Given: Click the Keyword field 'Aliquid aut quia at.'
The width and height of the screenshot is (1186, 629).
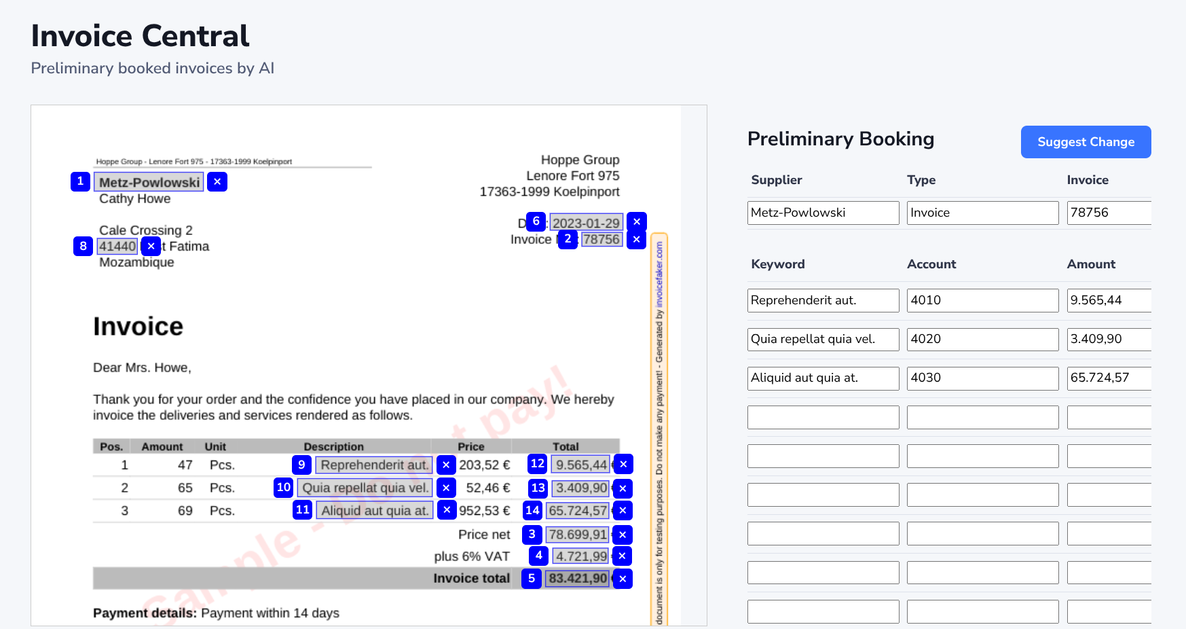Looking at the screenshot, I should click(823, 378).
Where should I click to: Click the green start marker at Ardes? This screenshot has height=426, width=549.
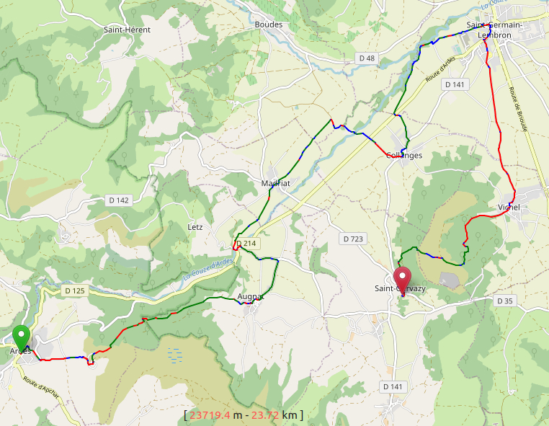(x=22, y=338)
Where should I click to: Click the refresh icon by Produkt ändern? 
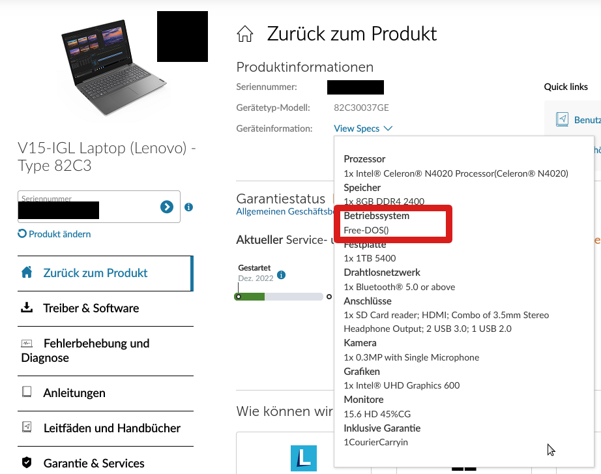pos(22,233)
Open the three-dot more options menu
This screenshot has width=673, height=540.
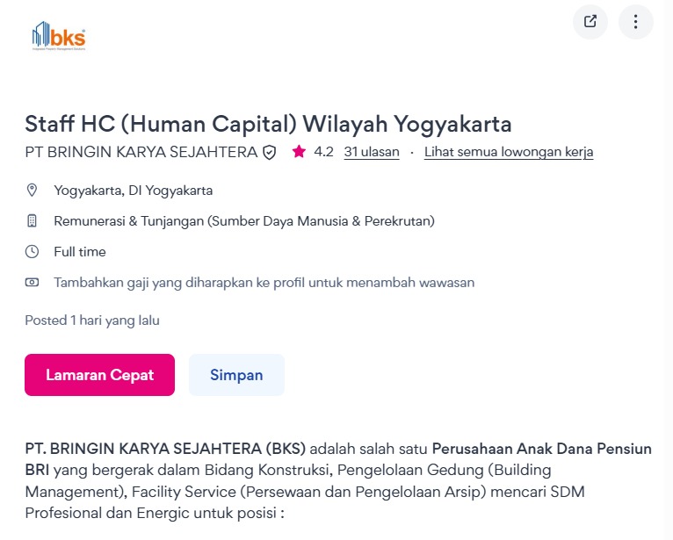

════════════════════

### WHAT YOU HAVE TO DO
Your task is to repeat exactly the lines from the one containing "The width and" through the end of the material, both included, and only those, without pictures.

### PROBLEM SOLUTION
The width and height of the screenshot is (1186, 629).
Looking at the screenshot, I should click(823, 378).
Where should I click to: Click the green start marker at Ardes? This screenshot has height=426, width=549.
(x=22, y=338)
Where should I click to: Click the refresh icon by Produkt ändern? 
pos(22,233)
Open the three-dot more options menu
This screenshot has width=673, height=540.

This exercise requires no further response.